Die-hard deflationists – those who foresee a continued bull market in bonds – are so few in number these days they could all share an elevator, according to Gary Shilling.  One is Gluskin Sheff’s David Rosenberg, whose views are considered elsewhere in this issue.  But the loudest such voice belongs to Shilling himself, who has advocated for a long position in Treasury bonds continuously since 1980, a stance that has always proved prescient so far.

Shilling runs the New Jersey-based economic consulting firm the bears his name, A. Gary Shilling & Company, and he is the author of the recently-released book, The Age of Deleveraging: Investment Strategies for a Decade of Slow Growth and Deflation.  He spoke last week in San Diego at the Strategic Investment Conference, sponsored by Altegris Investments and John Mauldin

Continued deleveraging was the overarching theme of Shilling’s forecast, and I’ll review why he believes that will keep inflation at bay.

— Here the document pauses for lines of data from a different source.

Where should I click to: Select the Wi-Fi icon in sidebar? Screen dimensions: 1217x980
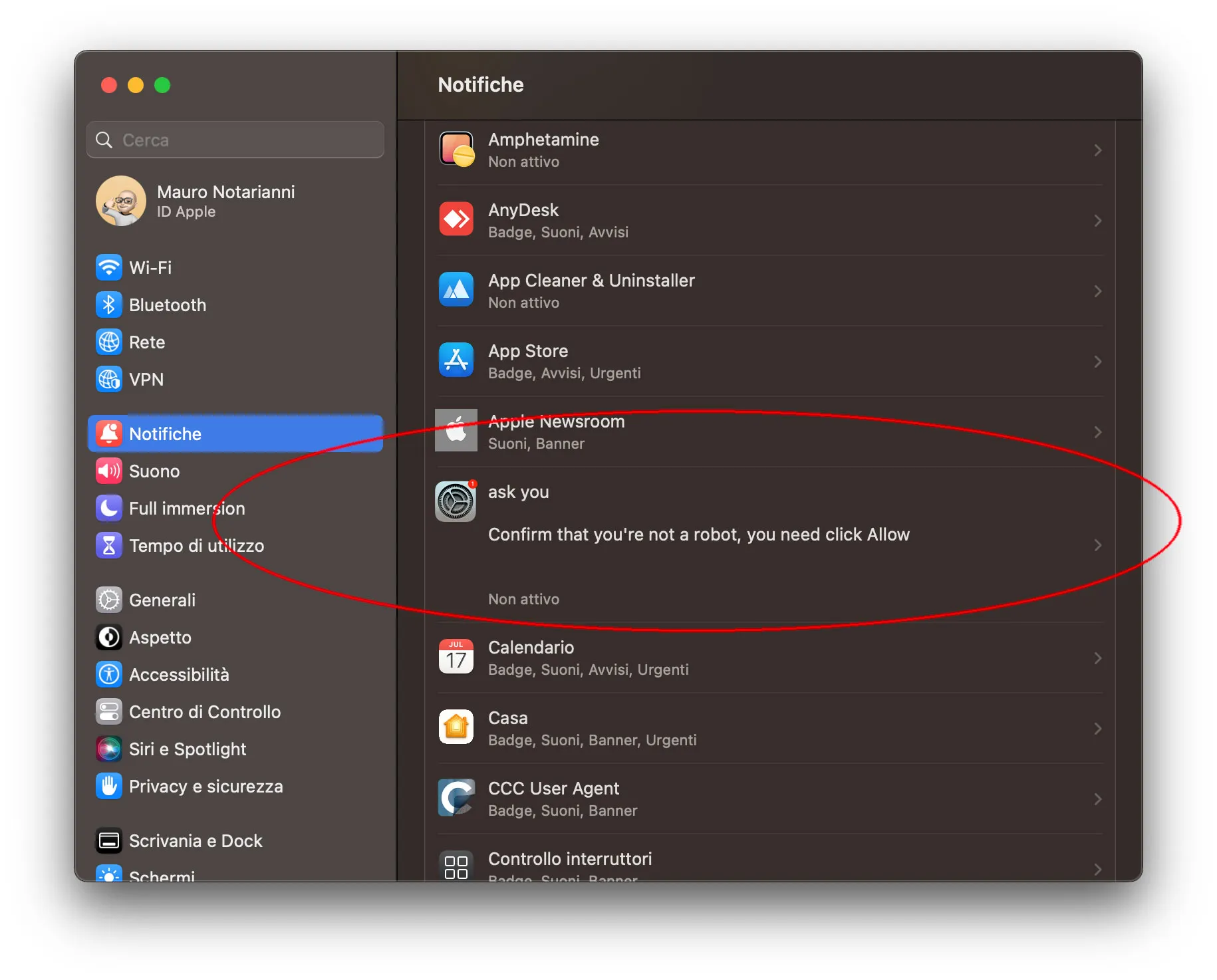[110, 267]
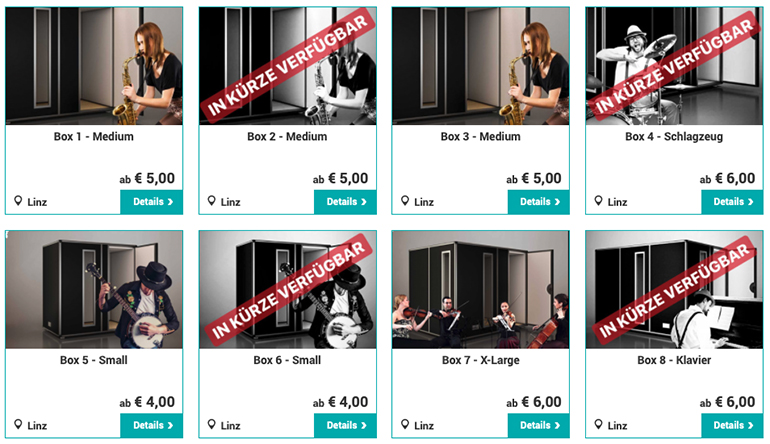The image size is (770, 444).
Task: Open Details for Box 4 - Schlagzeug
Action: pos(732,202)
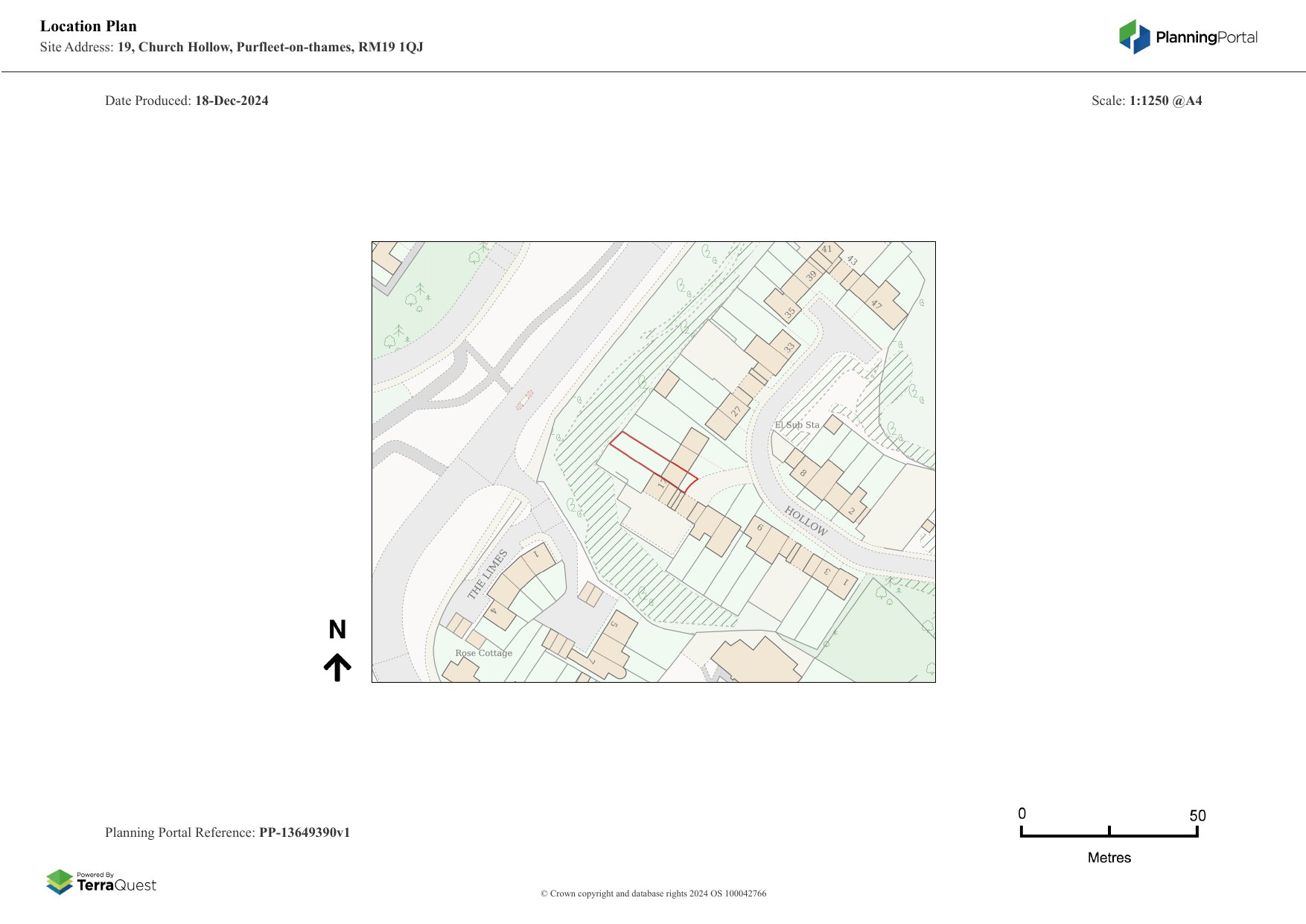Click the Rose Cottage label
Viewport: 1306px width, 924px height.
click(484, 653)
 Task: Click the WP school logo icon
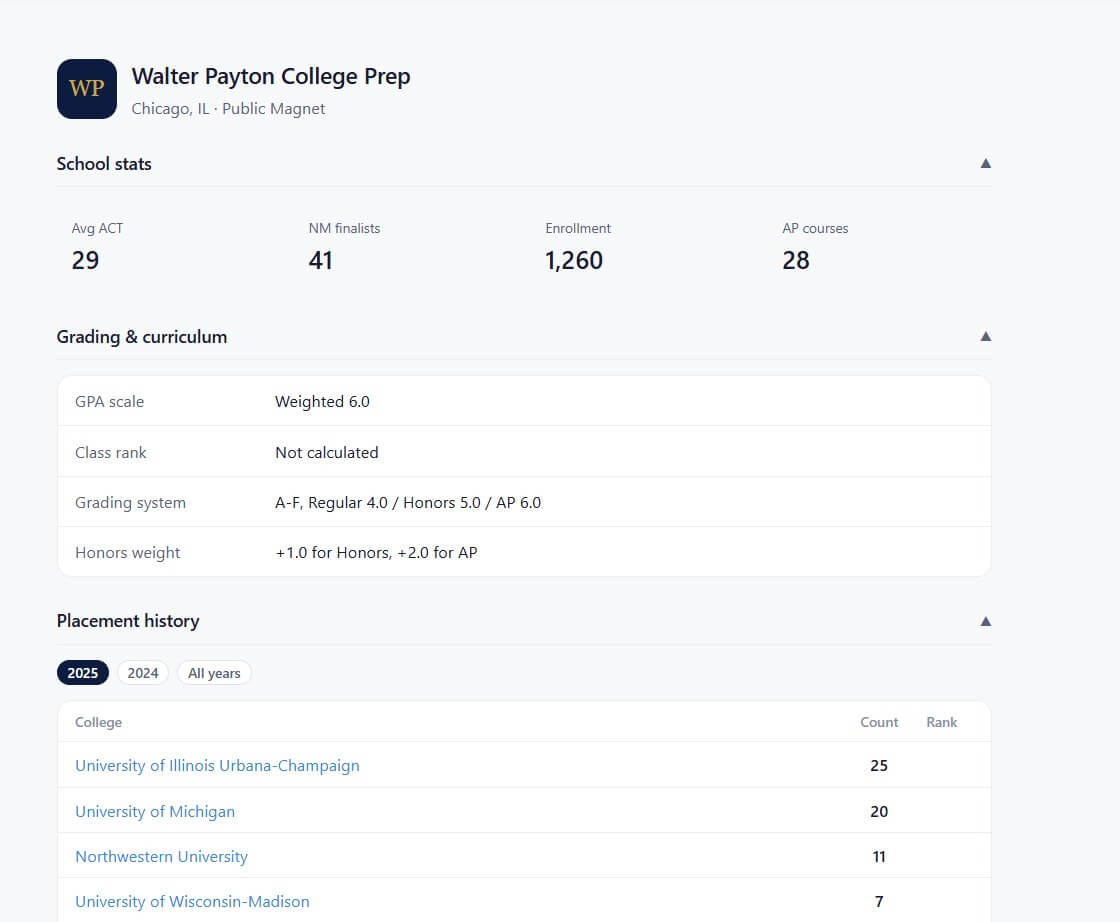pyautogui.click(x=87, y=89)
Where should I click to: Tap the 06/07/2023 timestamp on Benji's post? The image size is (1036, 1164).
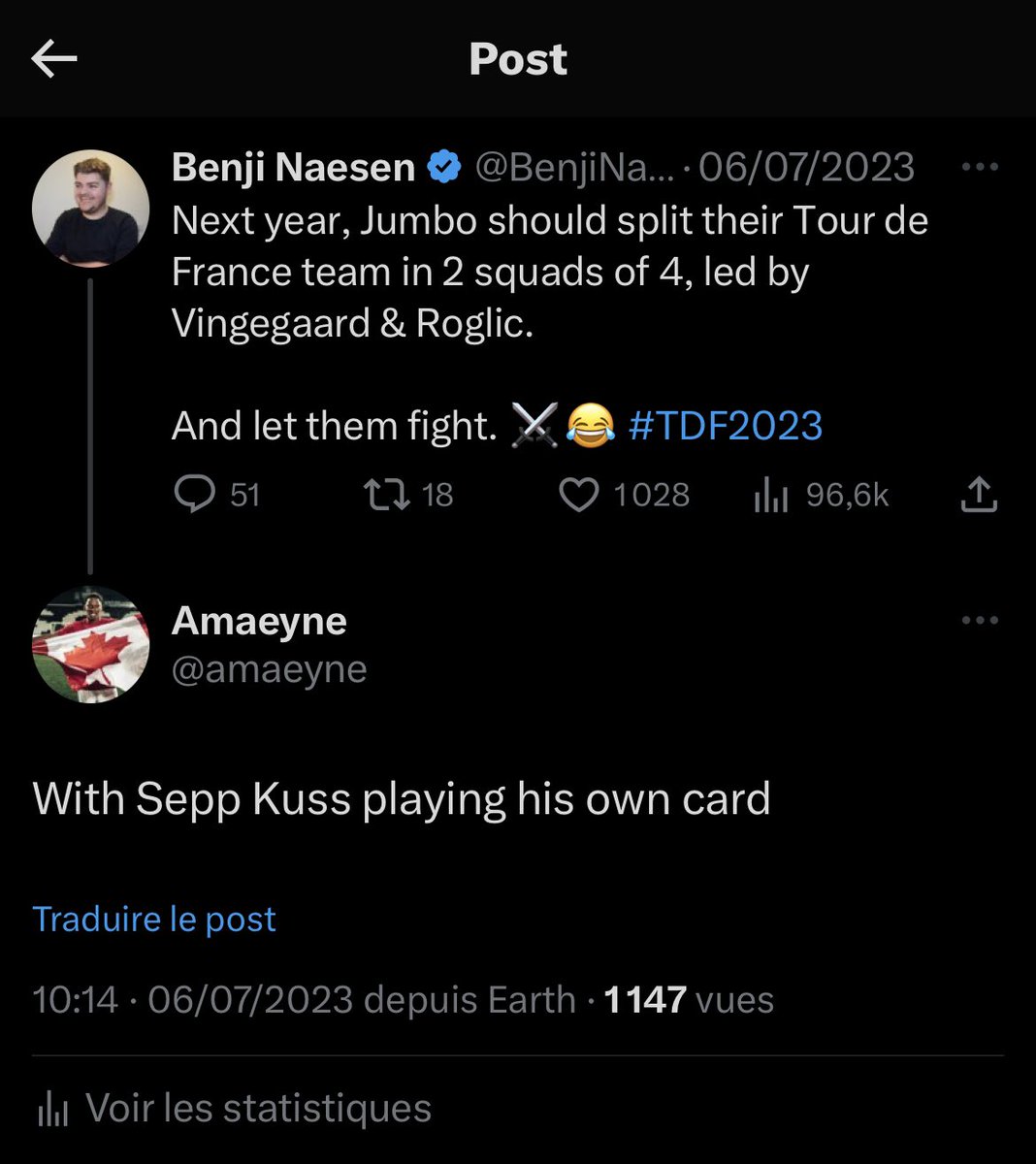806,167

Shilling’s forecast came with five important caveats, and I’ll also consider how those factors might upset the US recovery.

The age of deleveraging

The leveraging that took place in the US financial sector beginning in the 1970s and among consumers beginning in the 1980s ended with the financial crisis in 2008, Shilling said.  But deleveraging since the crisis has so far been “minimal.”

His long-term view is that it will still take “a number of years” to work off this leverage.  This drawn out process may frustrate investors, but if this process were to accelerate the economy would fall into a depression that “would make the 1930s look mild by comparison,” Shilling said.

Shilling called the current economic recovery “very slow” and said that US GDP is barely back to where it was 13 quarters ago, prior to the last recession.

That tepid growth came at the expense of trillion-dollar deficits, which Shilling expects to continue for many years to come, in the face of continuing unemployment.  Historically, real GDP must grow at 3.3% annually to keep employment constant.  Shilling, however, forecasted growth of only 2% in the near term, slightly better than the preliminary announcement for the first quarter of this year but still not enough to keep unemployment from rising.

“No government, left, right or center, can stand for persistently rising unemployment,” Shilling said.  “There's going to be immense pressure to do whatever it takes to create jobs.  And that's why I think the deficit is going to remain high.”

Shilling said he does not advocate deficit spending, but he predicted that nothing substantial would happen to curtail it until at least 2013, after the next presidential election.

While deleveraging and deficits provide the backdrop, Shilling said the key to his forecast is the consumer savings rate, which declined from nearly 12% in the early 1980s to almost zero prior to the financial crisis.  Today it is nearly 6%.

The drop in savings, he said, fueled growth in the US and most of the rest of the world; the global economy ultimately depended on spending by the US consumer.